The lambda in the value selector of ToDictionary executes once per vehicle. Each execution scans the entire constraint list. With 500 vehicles and 2000 constraints: 1,000,000 comparisons to build a dictionary.

The Fix: GroupBy + ToDictionary (Single Scan)

The idea is to invert the approach: instead of looking up constraints for each vehicle, group the constraints once and then assemble the results.

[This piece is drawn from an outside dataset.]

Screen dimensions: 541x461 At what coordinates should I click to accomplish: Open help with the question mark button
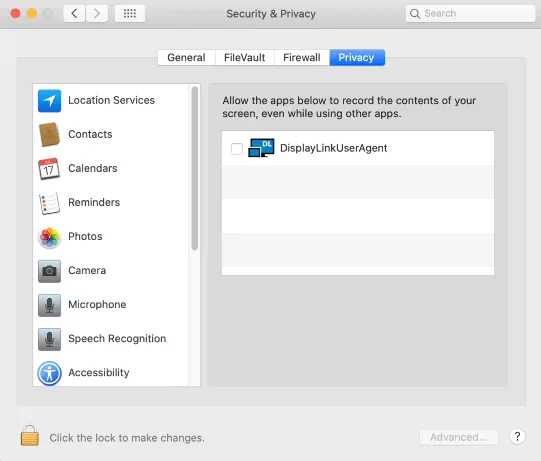[x=517, y=437]
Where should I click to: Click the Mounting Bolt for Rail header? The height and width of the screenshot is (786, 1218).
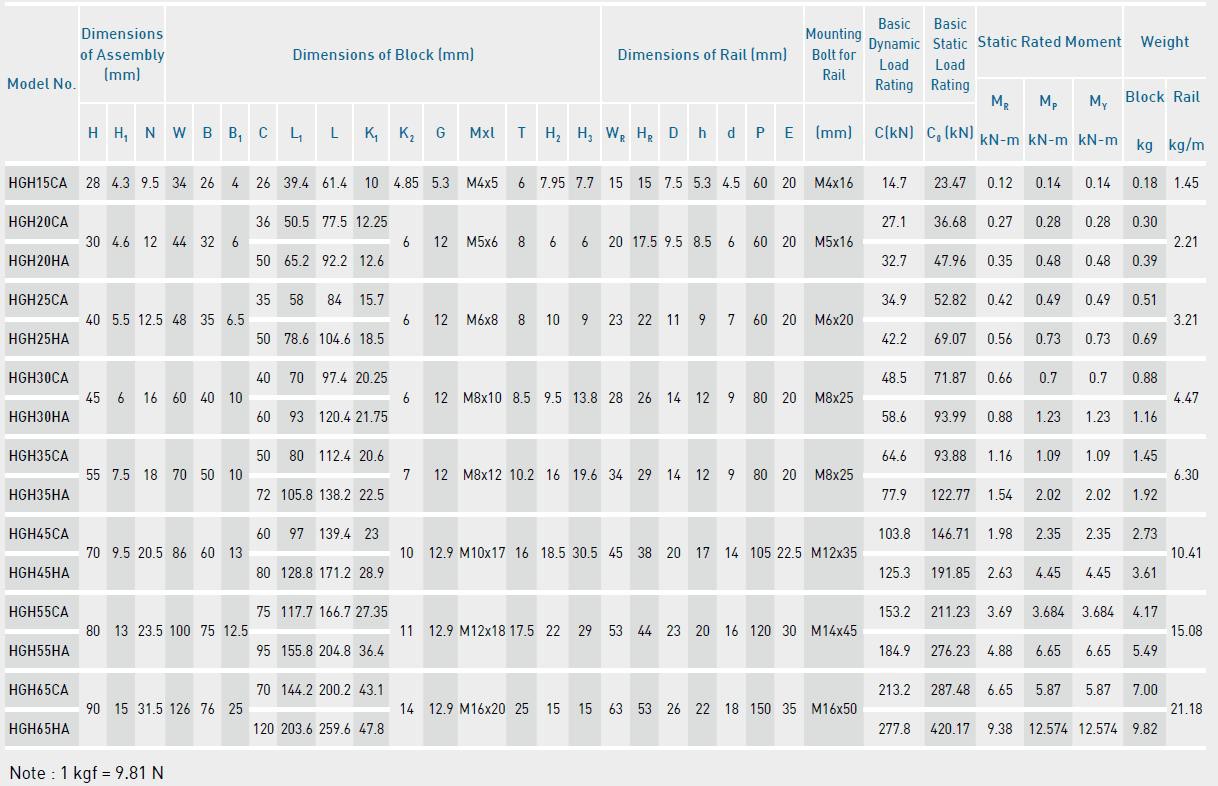tap(833, 54)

// O(deliveries) — a single scan, then O(1) lookup per zone
var pendingByZone = deliveries
    .Where(d => d.Status == DeliveryStatus.Pending)
    .GroupBy(d => d.DestinationZoneId)
    .ToDictionary(g => g.Key, g => g.Count());

// Assembly: O(zones) with O(1) lookup
var pendingPerZone = zones.Select(z => new
{
    Zone = z.Name,
    PendingCount = pendingByZone.GetValueOrDefault(z.Id, 0)
}).ToList();

The delivery scan happens once. GroupBy creates the groupings in a single pass, and the final ToDictionary turns them into a structure with O(1) lookup. Total cost goes from O(zones × deliveries) to O(deliveries + zones).

ToLookup vs GroupBy + ToDictionary

For scenarios with more complex relationships, ToLookup is often preferable to GroupBy + ToDictionary. An ILookup<TKey, TElement> is essentially an immutable dictionary where each key maps to a collection of values — and unlike a Dictionary, it returns an empty sequence for missing keys rather than throwing an exception.

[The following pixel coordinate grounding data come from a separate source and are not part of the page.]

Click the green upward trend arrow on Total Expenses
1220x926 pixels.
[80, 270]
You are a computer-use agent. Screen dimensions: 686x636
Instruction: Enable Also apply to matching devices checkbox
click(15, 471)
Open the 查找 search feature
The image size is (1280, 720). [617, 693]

Consider a scenario with a compound relationship: for each vehicle, find both standard restrictions (applying to all vehicles of that type in that zone) and any specific to that individual vehicle:

// Two indexes built in a single pass each
var restrictionsByZoneAndType = restrictions
    .ToLookup(r => (r.ZoneId, r.VehicleType));

// Assembly: O(vehicles) with O(1) lookup per (zone, type) pair
var restrictionsByVehicle = vehicles.ToDictionary(
    v => v.Id,
    v =>
    {
        // Direct lookup on the (zone, type) pair — O(1)
        var applicable = restrictionsByZoneAndType[(v.CurrentZoneId, v.Type)];
        return applicable.ToList();
    }
);

The compound key using a tuple (ZoneId, VehicleType) allows indexing on two dimensions simultaneously. ToLookup natively supports any type as a key, provided it implements GetHashCode and Equals — and C# value tuples do this automatically.

Impact

From ~1 million iterations to ~2500 (one constraint scan + one lookup per vehicle). Index construction time drops from tens of milliseconds to under 1ms.

Practical Rule

If inside a ToDictionary you have a .Where() on another collection, you are doing a nested loop. GroupBy and ToLookup are the equivalent of creating an index before the query.


Mistake 3: Triple Nesting — O(n³) in Three Lines of Code

The Problem

This is the most dangerous mistake on the list, because the code looks reasonable. The scenario: for each available vehicle, find pending deliveries in its zone, and for each one verify that no restriction blocks that vehicle type in the requested time slot.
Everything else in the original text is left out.